• **Document text**:

_____

I have YouTube Premium because I want ad free videos, and 90% of my YouTube views are done on an AppleTV. With that, YouTube Music comes bundled. I don’t care about YouTube Music, I think I tried it one time for about 10 minutes. If I could get ad free YouTube without the music service for less money, I do that in a heartbeat.
Just ads, not sponsored content, but those extensions you speak of aren't a thing on the AppleTV. I can see were the popular parts of the video are, usually just going to the next spike will be the end of the sponsored segment. I haven't found it to be a big deal. The ads, that abruptly interrupt the video, and make you wait for several seconds before you can skip (if you can skip at all) are the things that bug me the most. Sponsorship are minor in comparison. Plus, the better YouTubers will work it into their content, so I may not want to skip it.
I pay for both Spotify and YouTube Premium. I'd love it if I could save money with just YT (which I mostly get to watch things like tutorials without commercials, and my wife watches a ton of vlogs), but it lacks a few things I use (like the ability for our Echo devices to "play {song}" via voice)
I'm surprised it doesn't work with Echo devices, you'd think someone would have made a program that fixes it. It works fine with google devices, although it's algorithm sometimes pulls up playlists instead of individual songs, or songs that contain a lyric with the song you specified instead of a less popular song that is actually named what you specified, if you aren't specific.
YouTube ran a "YouTube Premium without Music" deal in Denmark for about a year. You couldn't "downgrade" to it, nor did they really promote it in any way. In the end they just went "Well, guess no one wants that" and cancelled the program. It was basically impossible to buy, of cause it failed.
I would have preferred Apple Music, or some other service, because the YouTube Music interface is apparently heavily inspired by Snapchat and impossible to navigate. But given the racket Google runs, I'll just live with YouTube Music, because I'm not paying for two music services.
This is disappointing to hear. I remember reading about that deal and was excited for it to be available to me.
I pay for Apple Music. It annoys me that I pay for two services, but I really didn't like YouTube Music in my brief interaction with it. If I want to get down to 1 music service, I think I'd sooner drop YouTube Premium. I've been thinking about doing that just to stop me from going down so many rabbit holes on that site. I waste way too much time there.
Nothing is free. If you enjoy the hard worked output of musicians then you really should contribute something back to the system which supports them and allows the delivery of their creativity to your ears.
I would have to do more research to confirm, but I believe the platforms pay the artist for all streams, not just premium ones. In that case, you’re only stealing from the platform.
Again to clarify I'm also referring to the listener who uses some means to download the content locally to consume and therefore doesn't rely on any platform to use the content.
That's unclear. Playing any recorded music typically requires a license fee to be paid even when it's "free" to the listener (for instance, the radio or a public venue)
Spotify pays based on payments from Premium users, as well as ad revenue. I presume others have similar arrangements.
If you don't want Firefox to pause the video when you turn off the screen, just switch to desktop mode. Also... you should use something like Newpipe instead...
Desktop mode on Android's Firefox doesn't require extension... if it's not available on I-Phone, it might be soon because I think that they are starting to allow alternate browser engines.

_____

• **Record list**:
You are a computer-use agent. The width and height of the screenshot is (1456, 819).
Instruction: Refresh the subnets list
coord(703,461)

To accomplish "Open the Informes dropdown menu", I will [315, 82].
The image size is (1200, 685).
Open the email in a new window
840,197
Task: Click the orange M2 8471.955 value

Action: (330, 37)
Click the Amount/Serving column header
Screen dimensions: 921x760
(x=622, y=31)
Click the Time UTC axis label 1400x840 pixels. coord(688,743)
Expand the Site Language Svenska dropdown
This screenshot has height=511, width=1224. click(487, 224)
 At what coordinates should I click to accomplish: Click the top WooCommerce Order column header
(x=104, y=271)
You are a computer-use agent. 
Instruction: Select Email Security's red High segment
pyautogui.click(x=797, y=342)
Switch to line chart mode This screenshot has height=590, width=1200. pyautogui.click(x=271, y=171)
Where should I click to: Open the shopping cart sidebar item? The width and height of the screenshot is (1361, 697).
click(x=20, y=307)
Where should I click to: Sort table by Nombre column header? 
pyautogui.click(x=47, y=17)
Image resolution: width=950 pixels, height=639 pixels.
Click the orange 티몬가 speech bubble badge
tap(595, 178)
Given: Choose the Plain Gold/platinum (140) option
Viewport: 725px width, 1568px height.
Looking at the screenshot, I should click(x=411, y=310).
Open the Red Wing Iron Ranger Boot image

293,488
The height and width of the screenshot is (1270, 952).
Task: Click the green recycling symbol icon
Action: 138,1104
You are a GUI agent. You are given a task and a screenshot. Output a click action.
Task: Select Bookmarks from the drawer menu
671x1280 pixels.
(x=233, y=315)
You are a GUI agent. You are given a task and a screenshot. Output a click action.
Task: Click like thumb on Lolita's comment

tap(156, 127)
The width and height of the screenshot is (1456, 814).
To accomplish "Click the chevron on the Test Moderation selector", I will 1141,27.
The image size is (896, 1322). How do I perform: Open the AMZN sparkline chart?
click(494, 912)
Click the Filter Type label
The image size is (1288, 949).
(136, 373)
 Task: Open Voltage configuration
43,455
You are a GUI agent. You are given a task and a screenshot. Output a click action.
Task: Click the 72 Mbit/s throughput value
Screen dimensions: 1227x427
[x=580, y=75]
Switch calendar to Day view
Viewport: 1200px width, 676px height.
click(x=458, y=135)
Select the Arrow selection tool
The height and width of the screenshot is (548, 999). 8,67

_____

• **Problem**: Reproduce the passage of the YouTube Premium discussion above from "Desktop mode on" up to and including "alternate browser engines.".

• **Task response**:
Desktop mode on Android's Firefox doesn't require extension... if it's not available on I-Phone, it might be soon because I think that they are starting to allow alternate browser engines.